**Short task**
Copy the lines of the items below from the line containing "You are a computer-use" to the line containing "Screen dimensions: 1600x781", both included. Leave out the pictures.

==== Data for the task ====

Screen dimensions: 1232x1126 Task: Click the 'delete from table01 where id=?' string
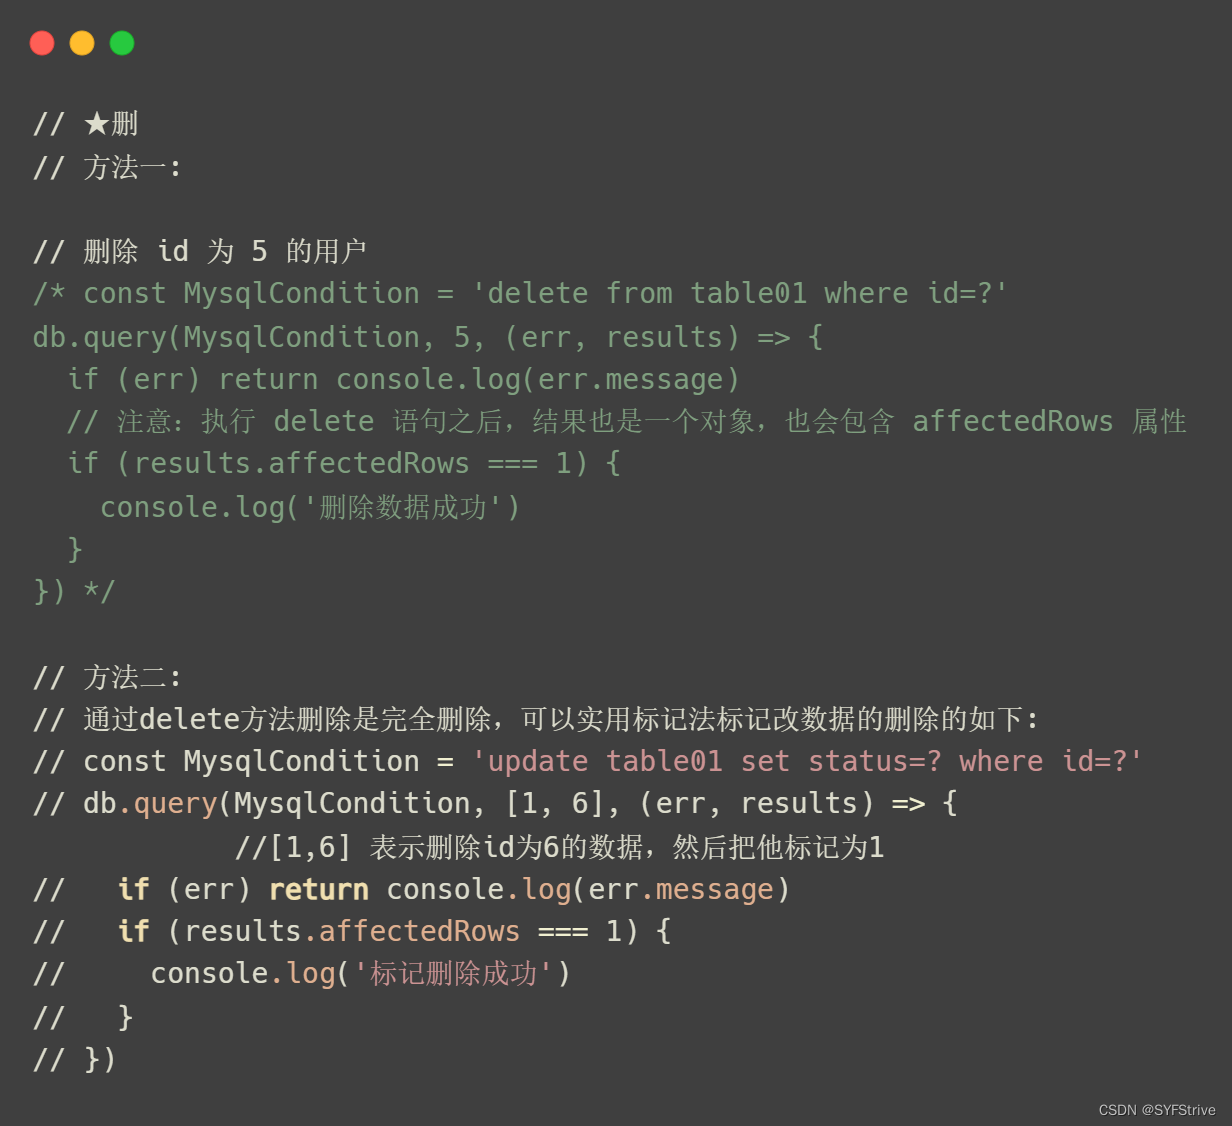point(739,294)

====
==== Data for the task ====

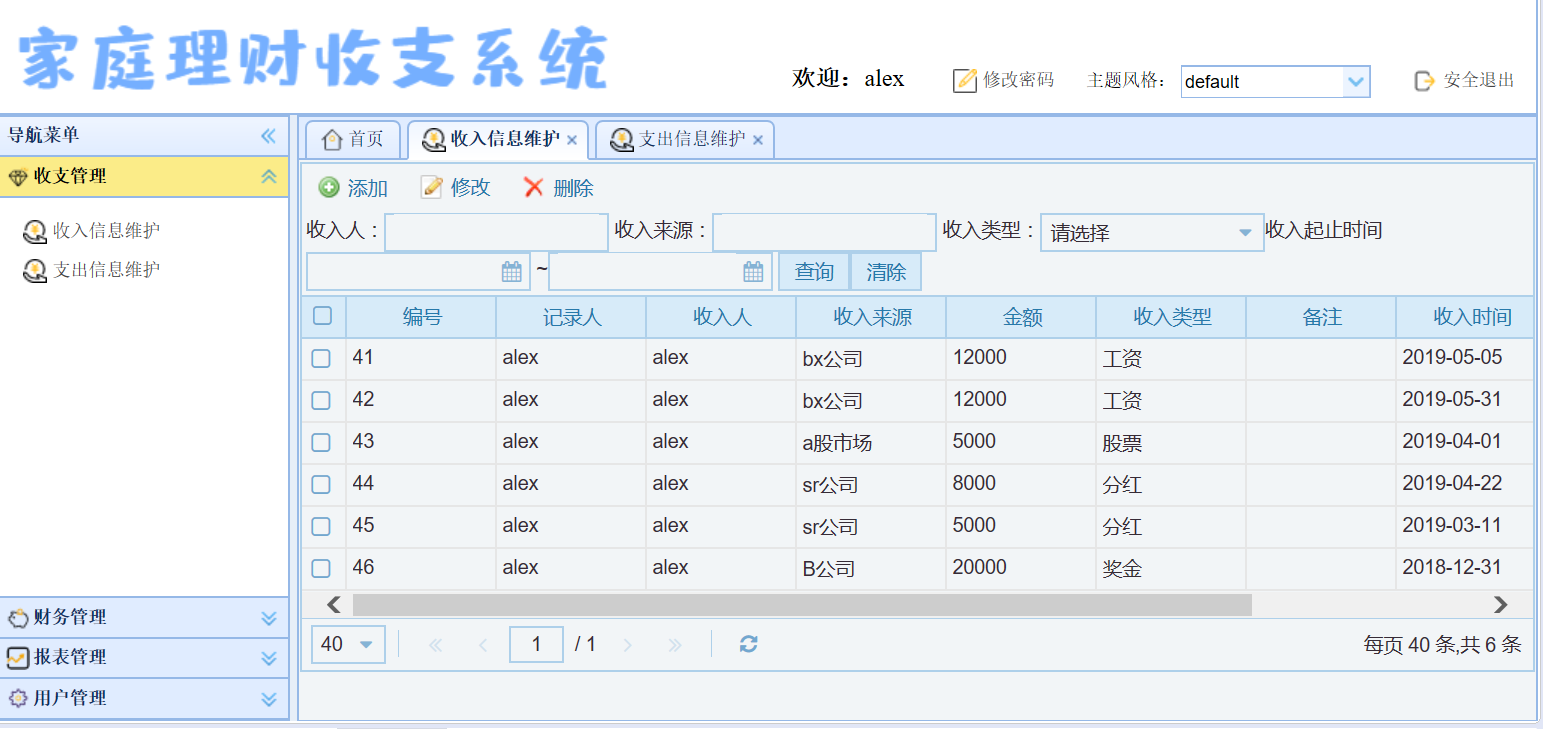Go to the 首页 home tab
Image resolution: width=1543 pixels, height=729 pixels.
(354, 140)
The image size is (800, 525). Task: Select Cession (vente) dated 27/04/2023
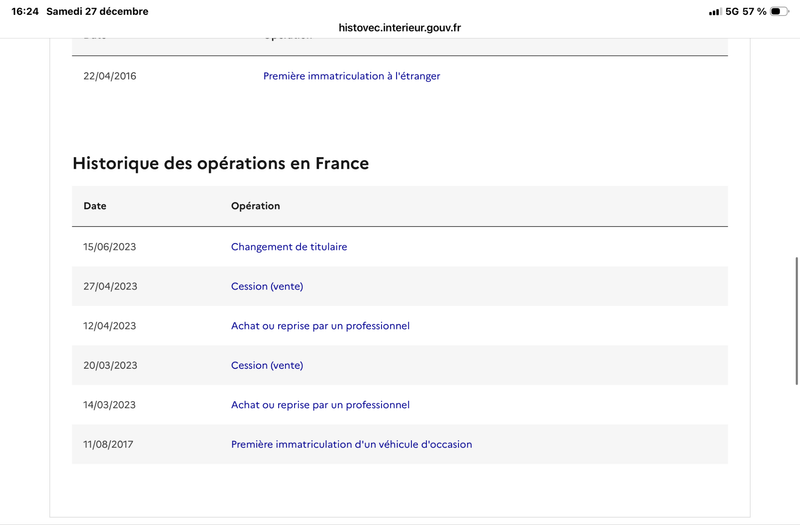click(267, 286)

====
==== Data for the task ====

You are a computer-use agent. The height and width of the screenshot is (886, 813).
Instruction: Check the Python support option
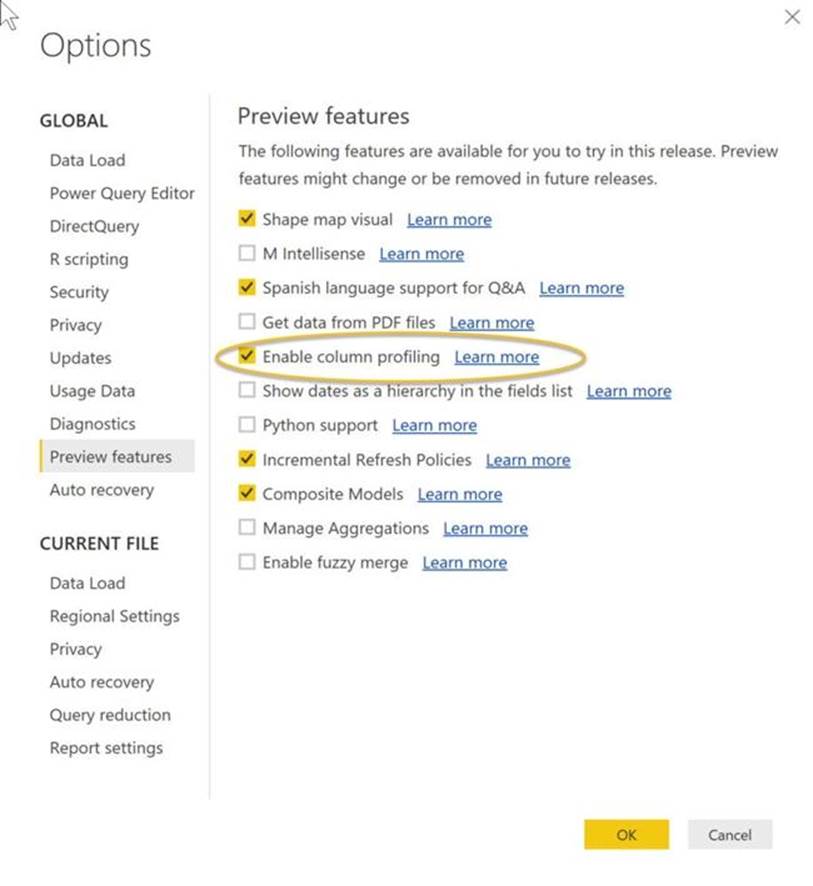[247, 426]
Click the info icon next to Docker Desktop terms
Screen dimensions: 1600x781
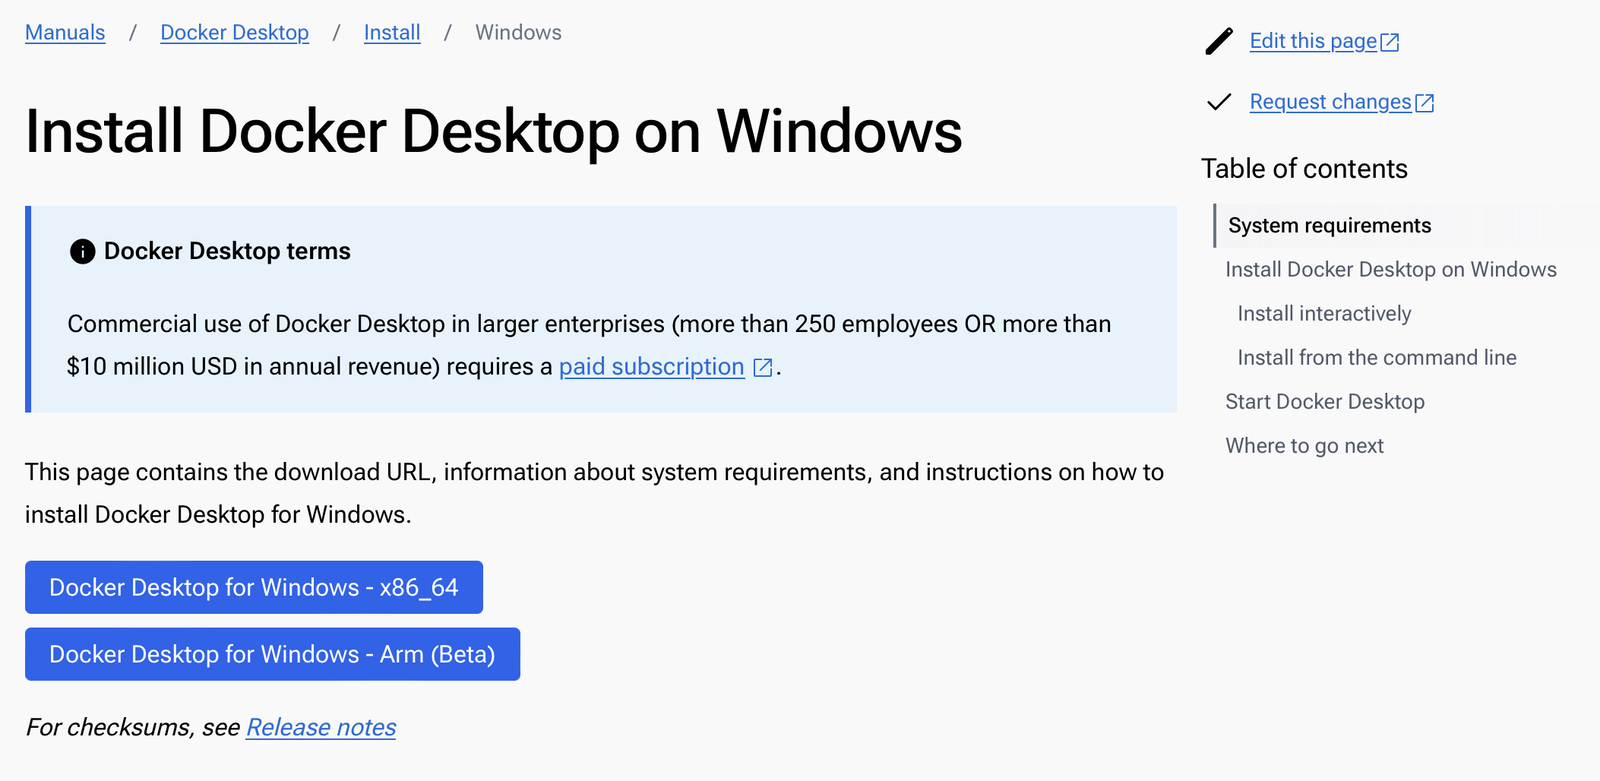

====

**Completed exercise**
You are a computer-use agent. The height and width of the screenshot is (886, 813).
Instruction: Check the Python support option
[247, 426]
Click the info icon next to Docker Desktop terms
Screen dimensions: 1600x781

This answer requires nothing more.